■ YOUR OBJECTIVE ■
Reproduce the Stratification pipeline documentation below word for word, in full.

══ SELECTED EXCERPT ══

Stratification Pipeline

The Stratification pipeline extends hierarchical clustering with response-aware feature selection and a LOOCV SVM classifier. It takes a cohort with clinical response labels and produces a trained classification model, ROC/PR curves, and feature importance outputs.

Web app slug: stratification-pipeline

When to use

Use this pipeline when your cohort TSV includes a response column (clinical outcome label, e.g., responder/non-responder) and you want to:

Select immune repertoire features that distinguish response groups
Build and evaluate a Leave-One-Out Cross-Validation (LOOCV) SVM classifier
Generate interpretable heatmaps and volcano plots

Submitting a job

The stratification pipeline uses a 6-step stepper form in the web app.

═══
══ GIVEN DATA ══

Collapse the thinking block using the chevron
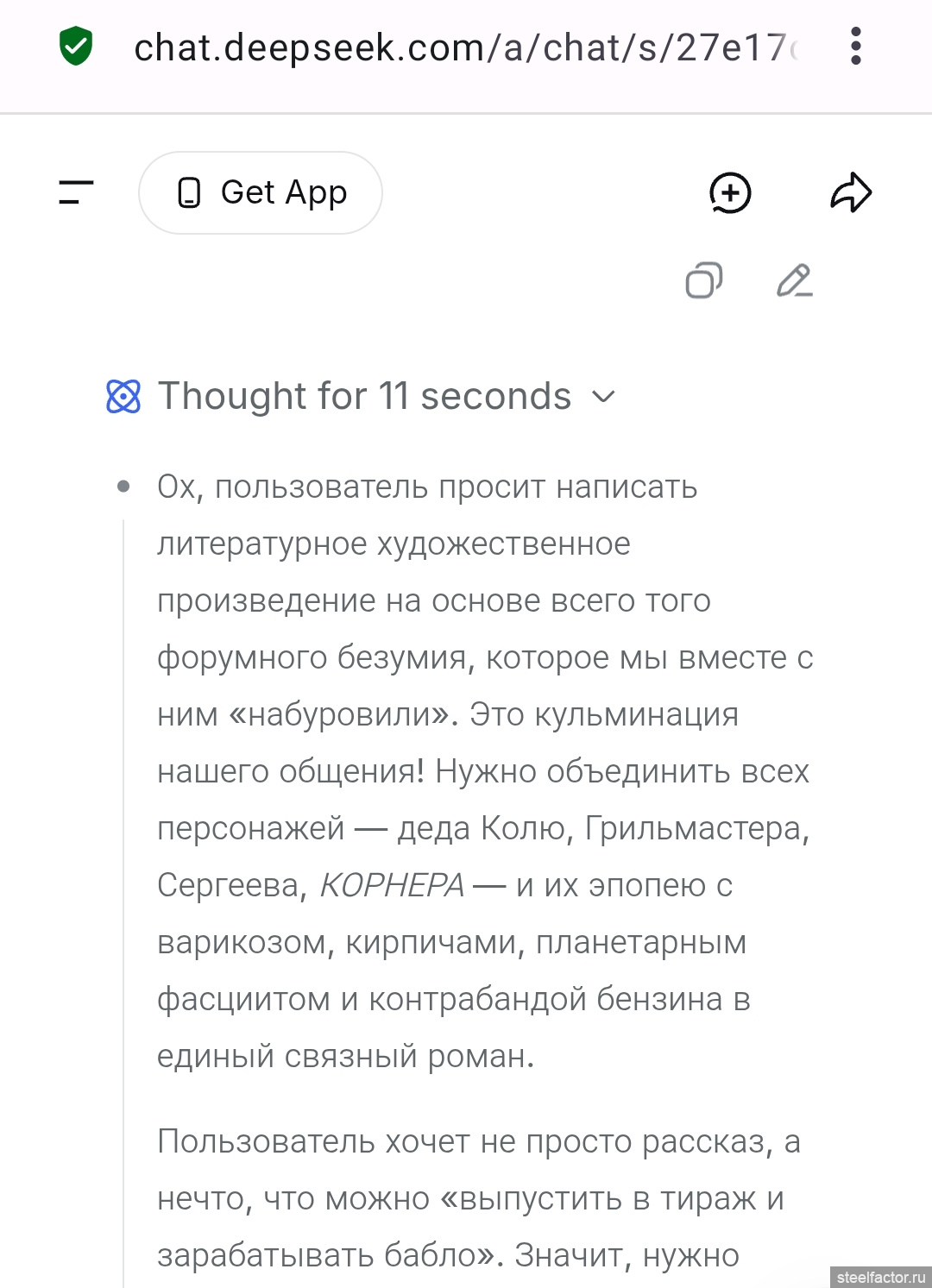 [x=604, y=397]
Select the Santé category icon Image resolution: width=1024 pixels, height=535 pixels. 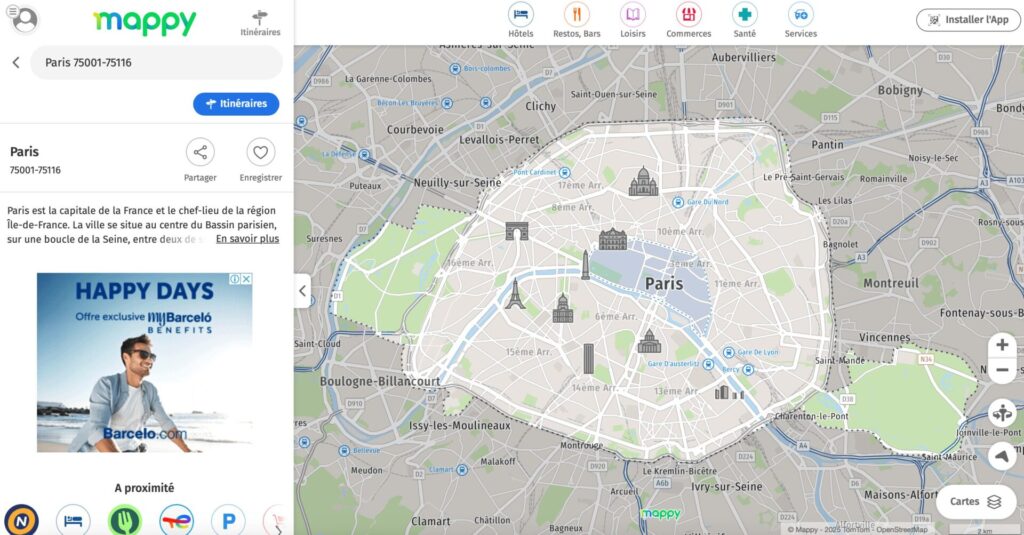click(x=744, y=15)
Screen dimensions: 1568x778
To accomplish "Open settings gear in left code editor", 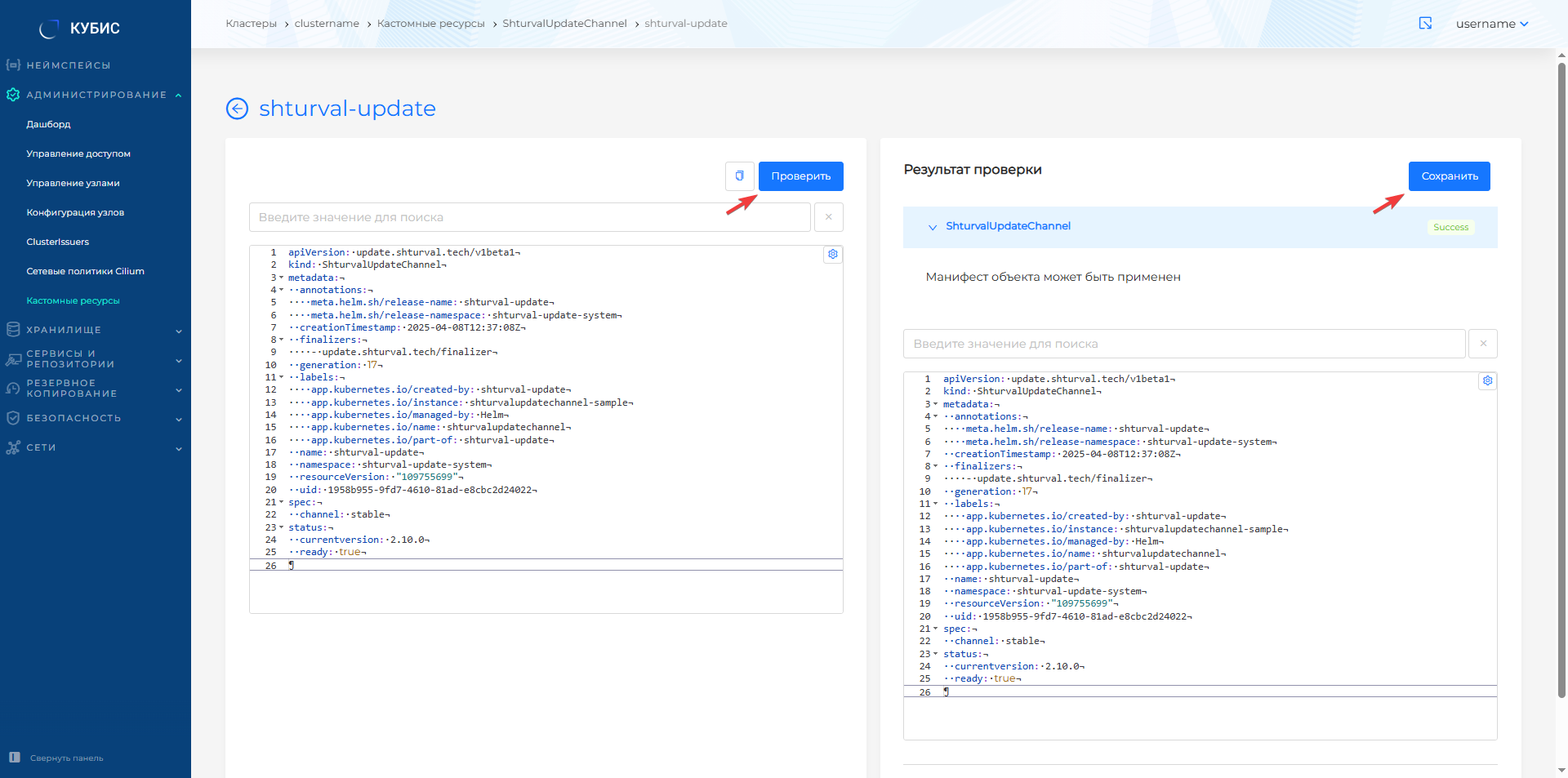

═══

■ SOLUTION TO THIS PROBLEM ■
Stratification Pipeline

The Stratification pipeline extends hierarchical clustering with response-aware feature selection and a LOOCV SVM classifier. It takes a cohort with clinical response labels and produces a trained classification model, ROC/PR curves, and feature importance outputs.

Web app slug: stratification-pipeline

When to use

Use this pipeline when your cohort TSV includes a response column (clinical outcome label, e.g., responder/non-responder) and you want to:

Select immune repertoire features that distinguish response groups
Build and evaluate a Leave-One-Out Cross-Validation (LOOCV) SVM classifier
Generate interpretable heatmaps and volcano plots

Submitting a job

The stratification pipeline uses a 6-step stepper form in the web app.